Required action
Could you return each line from the one bearing "You are a GUI" through the last line of the entries, exactly as it stands, with no pictures?

Stored data entries:

.....

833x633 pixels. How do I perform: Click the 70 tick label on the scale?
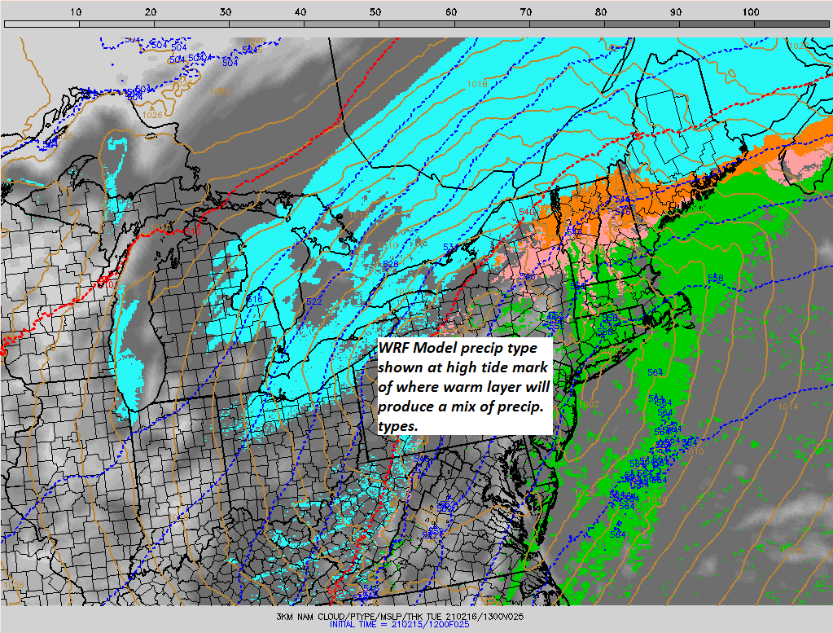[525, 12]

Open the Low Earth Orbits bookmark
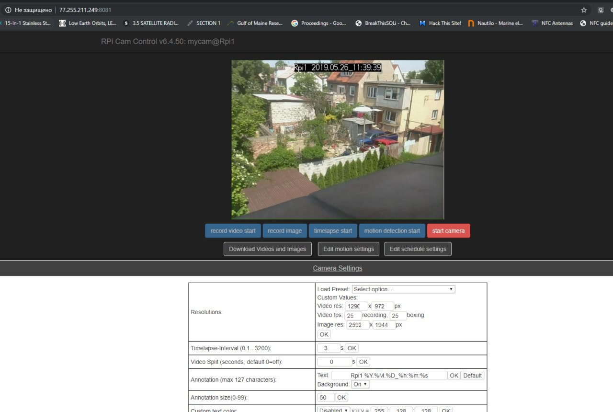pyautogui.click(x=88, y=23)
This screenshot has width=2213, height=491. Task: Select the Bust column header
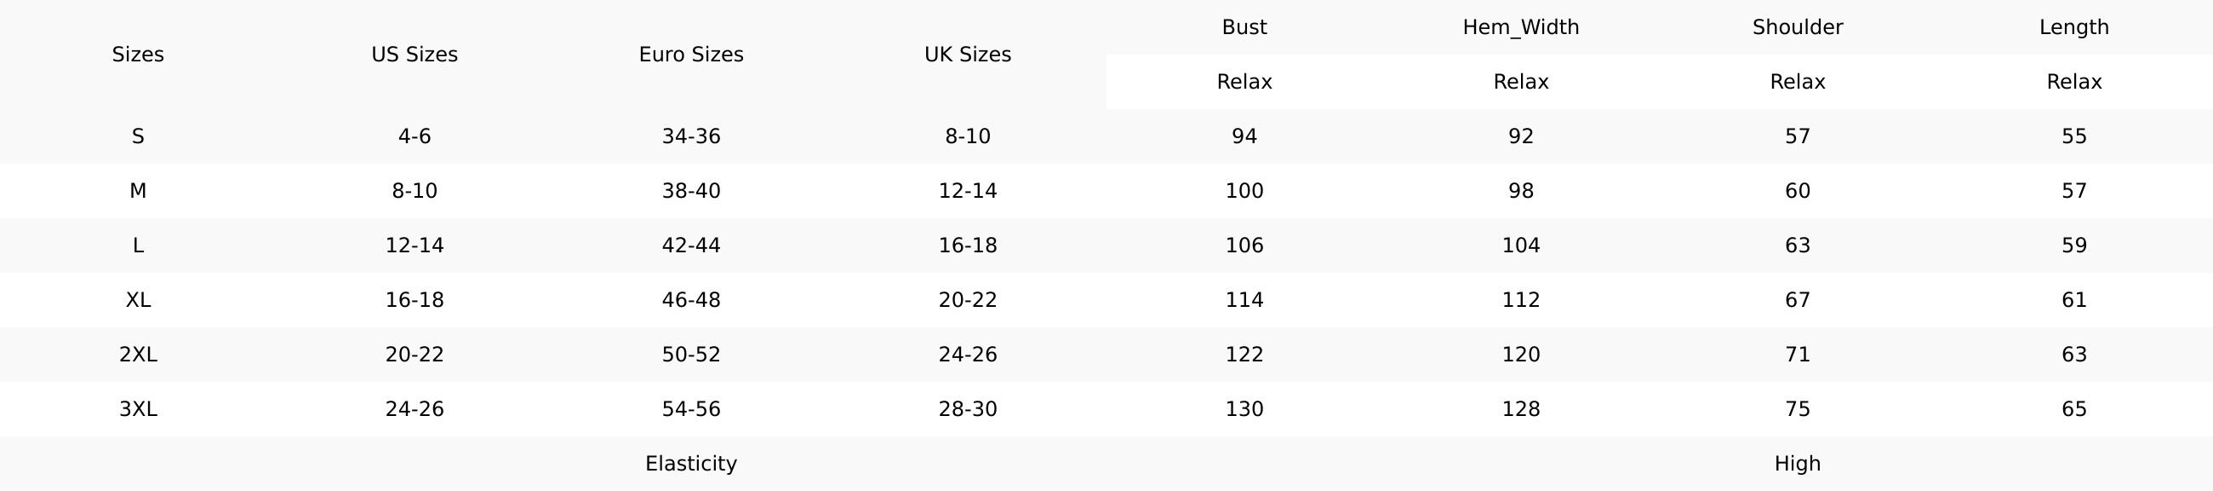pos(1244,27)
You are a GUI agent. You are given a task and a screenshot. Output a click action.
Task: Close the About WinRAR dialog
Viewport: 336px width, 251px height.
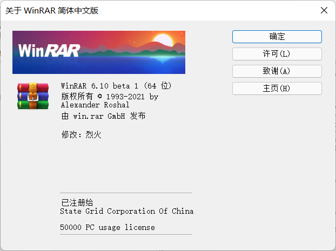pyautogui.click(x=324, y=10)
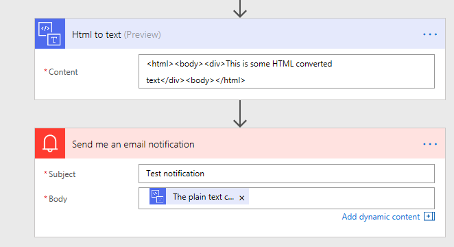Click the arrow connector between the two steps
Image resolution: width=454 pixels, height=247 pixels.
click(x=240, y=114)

.....

Written reply
You are a GUI agent. You are given a task and a screenshot. Output a click action.
Task: Close the About WinRAR dialog
Viewport: 336px width, 251px height.
pyautogui.click(x=324, y=10)
Click the arrow connector between the two steps
Image resolution: width=454 pixels, height=247 pixels.
click(x=240, y=114)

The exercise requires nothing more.